Quoted text ->
Posted November 14, 2013 - 10:37 AM

#31

Oops! :blush:

 

Well, at least you didn't need to worry about a lack of lube in the guides.



  • yamaha-hillclimbs 15

Posted November 14, 2013 - 10:41 AM

#32

Hahahah true very true

  • i want to ride

Posted November 14, 2013 - 11:24 AM

#33

Buy new seals for sure and mic the valve stems for any wear check your manual for go no go. Should be able to check end gap on rings before any work has been done also check manual for go no go. Check ring end gap at top middle bottom. Hope this helps

  • fldrifter

Posted December 15, 2013 - 09:00 PM

#34

Ok, I have an update here on the bike, plus lots of pictures.

 

I started the bike the other day and ended going for a short ride without any issues, until the last five minutes of the ride when I stopped and shut off the bike.  When I attempted to kick it over, the kick starter was frozen, I rocked the bike a few times and it allow me to kick it over and the bike was fine.  Fast forward to today, where I attempted to kick it over and it was frozen up solid.  If I put some weight on the kick lever it would bump free and rotate down, but if I attempted to try and kick, it wouldn't budge.  I waited till I took the top end off/trans cover before messing with it anymore.  There is a picture below showing the kick gear/spring, I'm not sure if the spring is normally supposed to be a bit oblong on the last coil or not.  However, I did break the kick level seize by using a wrench on the crank side, It would rotate freely 3/4 of the way either way before stopping, I ended up bumping it with the wrench and it popped free, which it now rotates freely all the way around, by hand and with the kick lever.  Any idea what is worn/broken that would cause this to seize up? 

 

Things I made note of when taking down the top end/ trans cover:

1) top of piston has caked on deposits/ definitely from the oil burning

2) piston rings look perfectly fine, this top end should only have 10 hours on it tota, if the guy who I bought it from told the truth about riding it 2 times before I bought it.

3) cylinder looks fine, only 1 spot at the top of the cylinder (photo is below) which has a mark, I have not attempted to wipe that area, Im guessing its from burning oil

4) valves have a ton of caked on oil deposit

5) no metal chunks/pieces in the oil when drained

6) no metal bits in the trans case side when I took it apart

7) there is no play in the piston rod to crank, either side to side or up and down.

Objective ->
Answer these questions using the forum thread about the bike:
(a) What does the post at 11:24 AM say to buy for sure?
(b) In the December 15 post, how far would the crank rotate either way with a wrench before stopping?
(c) According to the December 15 post, what was found in the oil when it was drained?
The lines placed after this thread are not needed here.

Data ->
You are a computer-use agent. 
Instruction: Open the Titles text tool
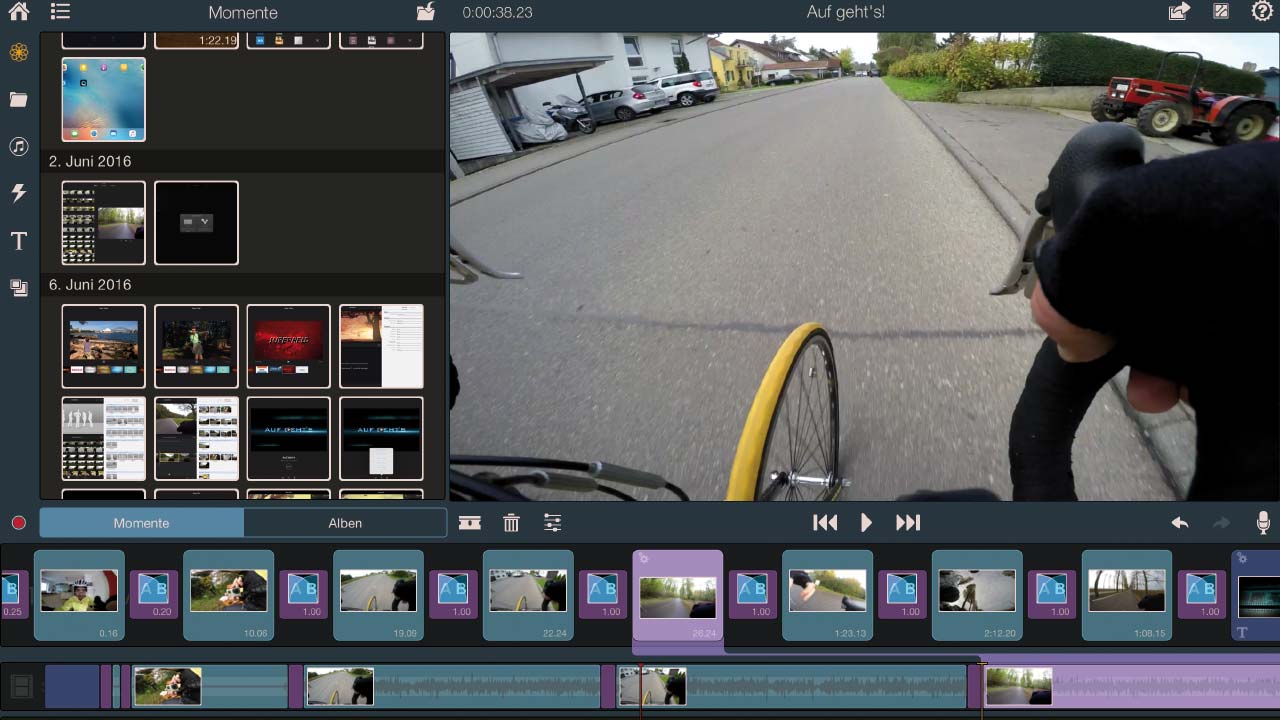18,241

Answer for this exercise ->
(a) New seals.
(b) Three-quarters of the way.
(c) No metal chunks or pieces.